Quand j'ai demandé quelles seraient les conséquences de l'application de la motion, on m'a répondu que des aliments seraient plus difficiles ou impossibles à importer. Par exemple, les importations de produits à base de thé provenant d'Inde et du Japon diminueraient de 10 et 20 pour cent environ: 10 pour cent pour l'Inde, 20 pour cent pour le Japon. On aurait des problèmes avec les importations de bananes. Avec le riz, on pourrait s'attendre à des réductions des importations plus importantes que ces 10 et 20 pour cent.

Je ne suis pas allé contrôler cela moi-même, je ne suis pas en mesure de le faire. Mais ces éléments me semblent montrer que les deux arguments principaux portés par la commission sont à remettre en discussion. Je le dis de manière aussi claire ici parce que vous êtes le deuxième conseil. Une fois la motion adoptée, elle est adoptée, après on doit le faire. On ne peut pas tellement dire: oui, non, mais attendez, on va quand même interpréter cela un petit peu comme ceci ou comme cela. On doit le faire.

J'ai entendu l'interprétation de M. Stark pour la lettre b. Si vous l'avez dit, on pourrait l'interpréter comme cela, mais ce n'est pas exactement ce qui est écrit. Ce qui écrit est clair: "interdire les résidus de produits phytosanitaires non autorisés", soit tous les produits qui ne sont pas sur la liste des produits autorisés. C'est assez simple: c'est tout sauf la liste de ce qui a été autorisé. Il se trouve que des produits ne sont pas sur cette liste parce que personne n'a jugé utile de demander une autorisation pour ces produits. Ensuite, il faudrait donc dire, Monsieur Stark, selon votre interprétation, qu'on va en fait prendre les produits pour lesquels une demande a été déposée, mais qui ont été rejetés. On peut le faire, mais cela ne dira encore rien de la problématique des produits phytosanitaires pour lesquels aucune autorisation n'a été demandée. Je peux imaginer qu'il y a des produits phytosanitaires pour lesquels aucune autorisation n'a été demandée mais qui, avec la coordination internationale dans le Codex Alimentarius, sont limités chez nous aujourd'hui.

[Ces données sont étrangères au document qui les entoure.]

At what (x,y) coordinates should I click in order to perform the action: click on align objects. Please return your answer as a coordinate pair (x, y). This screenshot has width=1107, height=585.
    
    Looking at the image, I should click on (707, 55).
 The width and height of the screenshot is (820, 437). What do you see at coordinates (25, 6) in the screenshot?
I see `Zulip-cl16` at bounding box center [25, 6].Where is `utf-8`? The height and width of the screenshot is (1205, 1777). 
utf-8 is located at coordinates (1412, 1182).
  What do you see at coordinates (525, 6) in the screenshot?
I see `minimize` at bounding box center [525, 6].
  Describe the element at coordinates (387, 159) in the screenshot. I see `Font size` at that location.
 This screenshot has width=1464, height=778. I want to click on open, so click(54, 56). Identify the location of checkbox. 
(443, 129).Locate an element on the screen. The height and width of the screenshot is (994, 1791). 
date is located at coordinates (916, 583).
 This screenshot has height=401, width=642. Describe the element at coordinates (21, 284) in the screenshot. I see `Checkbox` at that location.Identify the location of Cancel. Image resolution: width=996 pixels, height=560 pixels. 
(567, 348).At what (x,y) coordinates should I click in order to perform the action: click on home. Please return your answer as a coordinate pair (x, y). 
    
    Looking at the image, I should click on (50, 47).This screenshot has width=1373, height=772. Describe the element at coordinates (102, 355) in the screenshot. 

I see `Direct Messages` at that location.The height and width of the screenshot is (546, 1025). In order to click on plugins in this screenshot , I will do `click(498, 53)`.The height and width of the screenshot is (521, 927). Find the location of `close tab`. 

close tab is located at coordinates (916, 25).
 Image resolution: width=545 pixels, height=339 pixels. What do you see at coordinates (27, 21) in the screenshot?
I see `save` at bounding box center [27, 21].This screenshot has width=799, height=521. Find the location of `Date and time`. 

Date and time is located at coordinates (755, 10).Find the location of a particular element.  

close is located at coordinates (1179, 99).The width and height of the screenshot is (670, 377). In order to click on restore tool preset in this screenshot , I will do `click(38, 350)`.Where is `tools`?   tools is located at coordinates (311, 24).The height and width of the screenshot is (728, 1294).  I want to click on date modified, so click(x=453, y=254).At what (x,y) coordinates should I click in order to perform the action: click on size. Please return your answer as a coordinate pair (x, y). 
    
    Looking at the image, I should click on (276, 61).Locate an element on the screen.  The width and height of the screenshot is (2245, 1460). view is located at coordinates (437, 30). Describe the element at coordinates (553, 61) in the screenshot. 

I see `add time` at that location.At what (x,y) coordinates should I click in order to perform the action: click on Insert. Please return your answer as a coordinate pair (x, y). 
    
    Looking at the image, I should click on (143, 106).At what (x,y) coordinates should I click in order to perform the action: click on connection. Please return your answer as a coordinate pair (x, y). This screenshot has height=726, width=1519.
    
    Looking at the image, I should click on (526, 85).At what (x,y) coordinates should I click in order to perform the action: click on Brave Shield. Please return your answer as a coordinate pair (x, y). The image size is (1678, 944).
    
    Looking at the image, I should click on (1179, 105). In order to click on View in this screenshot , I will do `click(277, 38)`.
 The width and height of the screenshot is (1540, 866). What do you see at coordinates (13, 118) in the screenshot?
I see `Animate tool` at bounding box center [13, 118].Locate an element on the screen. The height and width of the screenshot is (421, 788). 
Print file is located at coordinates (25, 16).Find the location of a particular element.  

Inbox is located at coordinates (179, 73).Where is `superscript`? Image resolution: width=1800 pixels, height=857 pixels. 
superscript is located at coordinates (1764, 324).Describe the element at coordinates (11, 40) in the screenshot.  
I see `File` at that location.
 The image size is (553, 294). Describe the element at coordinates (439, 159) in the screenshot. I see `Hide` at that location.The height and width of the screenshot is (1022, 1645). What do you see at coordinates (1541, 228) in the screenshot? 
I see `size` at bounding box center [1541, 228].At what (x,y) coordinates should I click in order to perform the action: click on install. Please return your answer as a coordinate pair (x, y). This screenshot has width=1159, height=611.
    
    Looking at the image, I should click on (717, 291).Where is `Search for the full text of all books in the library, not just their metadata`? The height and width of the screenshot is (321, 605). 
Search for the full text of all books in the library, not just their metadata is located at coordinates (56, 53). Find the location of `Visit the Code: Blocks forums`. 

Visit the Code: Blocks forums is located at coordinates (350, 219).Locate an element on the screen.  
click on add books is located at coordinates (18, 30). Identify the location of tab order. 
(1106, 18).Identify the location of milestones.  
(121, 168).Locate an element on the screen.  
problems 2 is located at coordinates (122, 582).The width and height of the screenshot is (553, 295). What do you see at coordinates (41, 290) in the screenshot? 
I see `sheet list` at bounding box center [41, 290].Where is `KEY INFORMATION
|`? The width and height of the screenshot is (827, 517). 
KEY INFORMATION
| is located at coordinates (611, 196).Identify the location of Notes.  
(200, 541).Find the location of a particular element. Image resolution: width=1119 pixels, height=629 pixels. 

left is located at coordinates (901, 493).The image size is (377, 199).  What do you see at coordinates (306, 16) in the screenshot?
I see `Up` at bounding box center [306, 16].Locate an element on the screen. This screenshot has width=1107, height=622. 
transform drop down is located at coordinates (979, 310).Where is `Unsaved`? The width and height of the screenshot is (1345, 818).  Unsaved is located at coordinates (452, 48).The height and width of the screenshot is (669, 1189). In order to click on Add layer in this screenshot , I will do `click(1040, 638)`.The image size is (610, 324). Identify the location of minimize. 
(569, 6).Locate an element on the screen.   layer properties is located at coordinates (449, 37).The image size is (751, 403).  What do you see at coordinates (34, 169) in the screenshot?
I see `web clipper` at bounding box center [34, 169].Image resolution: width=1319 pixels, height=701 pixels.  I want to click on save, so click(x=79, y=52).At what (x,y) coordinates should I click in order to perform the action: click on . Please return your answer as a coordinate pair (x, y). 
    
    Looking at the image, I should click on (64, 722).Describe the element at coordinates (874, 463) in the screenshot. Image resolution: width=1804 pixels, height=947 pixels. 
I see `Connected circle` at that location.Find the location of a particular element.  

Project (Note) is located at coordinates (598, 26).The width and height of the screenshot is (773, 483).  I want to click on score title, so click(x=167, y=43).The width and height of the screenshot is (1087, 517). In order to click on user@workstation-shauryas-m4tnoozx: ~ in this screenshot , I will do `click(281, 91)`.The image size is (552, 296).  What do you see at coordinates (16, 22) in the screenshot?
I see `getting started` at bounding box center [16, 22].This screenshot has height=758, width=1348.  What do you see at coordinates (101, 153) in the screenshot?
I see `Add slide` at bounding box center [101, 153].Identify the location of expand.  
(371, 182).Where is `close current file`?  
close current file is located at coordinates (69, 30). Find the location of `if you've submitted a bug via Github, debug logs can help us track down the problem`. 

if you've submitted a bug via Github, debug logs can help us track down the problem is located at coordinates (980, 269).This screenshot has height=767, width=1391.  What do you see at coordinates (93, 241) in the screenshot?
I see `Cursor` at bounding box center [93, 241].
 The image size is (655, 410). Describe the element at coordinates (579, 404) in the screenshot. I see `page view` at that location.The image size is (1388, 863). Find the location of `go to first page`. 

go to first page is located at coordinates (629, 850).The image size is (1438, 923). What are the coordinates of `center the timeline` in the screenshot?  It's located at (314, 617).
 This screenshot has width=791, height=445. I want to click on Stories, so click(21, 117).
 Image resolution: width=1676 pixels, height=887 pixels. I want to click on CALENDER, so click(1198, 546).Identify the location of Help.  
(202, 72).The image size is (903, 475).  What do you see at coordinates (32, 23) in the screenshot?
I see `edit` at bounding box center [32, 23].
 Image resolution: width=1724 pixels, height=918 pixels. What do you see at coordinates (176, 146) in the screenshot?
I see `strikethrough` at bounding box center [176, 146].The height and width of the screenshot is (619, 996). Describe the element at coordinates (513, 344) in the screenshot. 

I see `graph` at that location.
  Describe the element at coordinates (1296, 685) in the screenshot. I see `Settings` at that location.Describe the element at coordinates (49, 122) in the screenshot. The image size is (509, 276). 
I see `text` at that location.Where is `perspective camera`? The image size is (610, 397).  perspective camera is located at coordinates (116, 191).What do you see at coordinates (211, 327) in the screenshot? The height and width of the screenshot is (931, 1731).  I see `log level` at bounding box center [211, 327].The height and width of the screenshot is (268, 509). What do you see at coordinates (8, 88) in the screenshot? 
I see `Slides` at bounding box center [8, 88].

On pourrait peut-être même arriver, avec cet élément, à une situation où on devrait de facto choisir entre l'application de la motion ou - je le répète - la coordination internationale du Codex Alimentarius.

Je ne vais pas m'étendre davantage sur le sujet. Je voulais juste, avec ces quelques arguments, vous montrer que ces éléments sont pour nous extrêmement importants. Nous sommes d'accord avec les deux principaux arguments de la commission: des aliments sûrs d'une part, et pas d'inégalité de traitement de l'autre, c'est une évidence. Simplement, ce n'est pas avec cette motion que nous pourrons atteindre ces objectifs. Au contraire, elle pourrait nous poser des problèmes. Je ne vais pas détailler les problèmes d'application, c'est encore une autre affaire, mais j'aimerais vraiment vous inviter, au nom du Conseil fédéral, à suivre la minorité de la commission et à rejeter cette motion.